Renaissance

Life in a Detroit Shipping Container, With Chickens And Ducks

May 13, 2013, 11:02 PM

A shipping container was delivered (and decorated) last week in Eastern Market, a prototype for what will hopefully be Collision Works, a boutique hotel being built from shipping crates more commonly seen on freighters and trains.

But it won't be Detroit's first shipping container living space.

If you stop by the former site of Peck Elementary School at Lawrence and Rosa Parks and peek through the crops at the urban farm known as Food Field, you'll see a shipping container house, complete with a brick wall, tiled shower, and lofted bed.

Shipping container buildings aren't exactly new.

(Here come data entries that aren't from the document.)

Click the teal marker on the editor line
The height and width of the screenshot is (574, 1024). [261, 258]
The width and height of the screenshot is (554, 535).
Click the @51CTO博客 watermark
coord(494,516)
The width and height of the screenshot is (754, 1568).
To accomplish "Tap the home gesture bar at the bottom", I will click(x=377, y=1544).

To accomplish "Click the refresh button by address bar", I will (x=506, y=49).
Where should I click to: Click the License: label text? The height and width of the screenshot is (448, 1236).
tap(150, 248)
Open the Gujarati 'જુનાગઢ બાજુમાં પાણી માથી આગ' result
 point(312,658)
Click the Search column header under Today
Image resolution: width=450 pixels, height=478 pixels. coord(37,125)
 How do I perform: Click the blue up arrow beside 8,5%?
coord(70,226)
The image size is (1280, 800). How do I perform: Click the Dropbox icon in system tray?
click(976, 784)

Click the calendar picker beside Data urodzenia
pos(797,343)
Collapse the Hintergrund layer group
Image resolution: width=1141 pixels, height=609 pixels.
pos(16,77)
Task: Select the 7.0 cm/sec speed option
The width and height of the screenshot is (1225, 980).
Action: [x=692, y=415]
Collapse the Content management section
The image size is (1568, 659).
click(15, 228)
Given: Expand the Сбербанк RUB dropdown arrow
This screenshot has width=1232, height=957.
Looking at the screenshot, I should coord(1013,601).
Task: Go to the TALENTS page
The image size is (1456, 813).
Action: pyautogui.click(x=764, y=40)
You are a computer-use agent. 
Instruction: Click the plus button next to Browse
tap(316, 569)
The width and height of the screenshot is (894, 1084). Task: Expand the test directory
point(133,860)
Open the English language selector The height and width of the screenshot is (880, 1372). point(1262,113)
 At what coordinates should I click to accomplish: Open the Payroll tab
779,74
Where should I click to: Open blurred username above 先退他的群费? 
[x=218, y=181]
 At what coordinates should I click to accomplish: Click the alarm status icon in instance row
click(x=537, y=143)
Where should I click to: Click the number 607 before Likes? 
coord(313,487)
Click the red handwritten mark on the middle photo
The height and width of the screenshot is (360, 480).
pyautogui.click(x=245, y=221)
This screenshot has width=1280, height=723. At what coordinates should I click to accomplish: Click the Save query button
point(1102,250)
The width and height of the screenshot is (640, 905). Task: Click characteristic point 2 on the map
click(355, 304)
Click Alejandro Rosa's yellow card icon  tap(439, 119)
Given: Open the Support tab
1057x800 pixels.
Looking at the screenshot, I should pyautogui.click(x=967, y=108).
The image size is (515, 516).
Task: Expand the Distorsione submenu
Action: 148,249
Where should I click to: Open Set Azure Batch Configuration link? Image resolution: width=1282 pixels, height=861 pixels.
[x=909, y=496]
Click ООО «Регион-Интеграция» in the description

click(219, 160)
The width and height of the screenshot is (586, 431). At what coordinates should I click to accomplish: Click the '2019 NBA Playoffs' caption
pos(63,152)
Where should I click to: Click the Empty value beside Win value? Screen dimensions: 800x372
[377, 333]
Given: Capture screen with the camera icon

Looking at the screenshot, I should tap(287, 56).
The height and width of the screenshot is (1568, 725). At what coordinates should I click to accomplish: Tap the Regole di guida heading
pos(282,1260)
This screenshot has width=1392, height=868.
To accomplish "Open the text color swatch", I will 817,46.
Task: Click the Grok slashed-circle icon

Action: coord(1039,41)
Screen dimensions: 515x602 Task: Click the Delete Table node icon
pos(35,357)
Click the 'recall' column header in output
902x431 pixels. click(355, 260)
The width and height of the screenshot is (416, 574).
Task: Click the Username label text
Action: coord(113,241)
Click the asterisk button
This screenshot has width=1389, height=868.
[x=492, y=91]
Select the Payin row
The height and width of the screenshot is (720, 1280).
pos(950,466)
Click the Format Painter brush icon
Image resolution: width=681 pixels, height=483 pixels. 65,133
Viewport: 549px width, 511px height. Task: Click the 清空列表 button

They've been repurposed into trendy libraries, coffee shops, student housing, and clinics, and are used by people seeking cheap housing alternatives in countries like the US, Britain and China. But they're relatively new to Detroit. Food Field co-founder Noah Link says he hasn't heard of any other shipping container dwellings in the city.

Link, a Boston Edison resident who grew up in Laingsburg and graduated from U-M, is building Food Field's home "for lack of any permanent structures on the property." The rest of the land is used to raise crops.

From the inside, it's hard to recognize the space as a container. One end opens up into a live/work space with a shower, lofted bed, brick wall, and wood-burning stove.

Left: The lofted bed will sit on top of the wooden shelf. Right: The stove is backed by salvaged bricks.

The opposite end is a storage space that will one day hold a walk-in cooler McGuyvered from insulation, an air conditioner, and a device called a CoolBot that supercharges the air conditioner to cool the space to refrigerator-like temperatures.

"We needed something secure, durable, and water tight," Link says. "And we're trying to reuse as many resources as we can."

The shower is built from glass block reclaimed from the Board of Water and Light in Lansing and tiled with salvaged finds from Hantz Liquidations, which sells building supplies and is run by fellow urban farmer John Hantz. It's heated with a wood burning stove and insulated with recycled foam board. There's no electricity - solar panels will one day provide the basics - and rainwater is stored in tanks on the roof.

Featured_aquaponics_050813_6016_copy_5219 Left: The shower. Middle: The door to the live/work space. Right: The door to the storage area. Water storage tanks can be seen above the shipping container.

It's not a house, exactly, since the structure has no registered address. It's a "work and storage space," Link says. Food Field plans to use the makeshift home so workers can spend more time at the farm, whichs plans to raise fish for commercial purposes in the near future.

In the mean time, the farm already has chickens and ducks. 

Which leads us to this conclusion: If the farm's birds have a coop to rest in, Link must figure, why shouldn't he have something as well?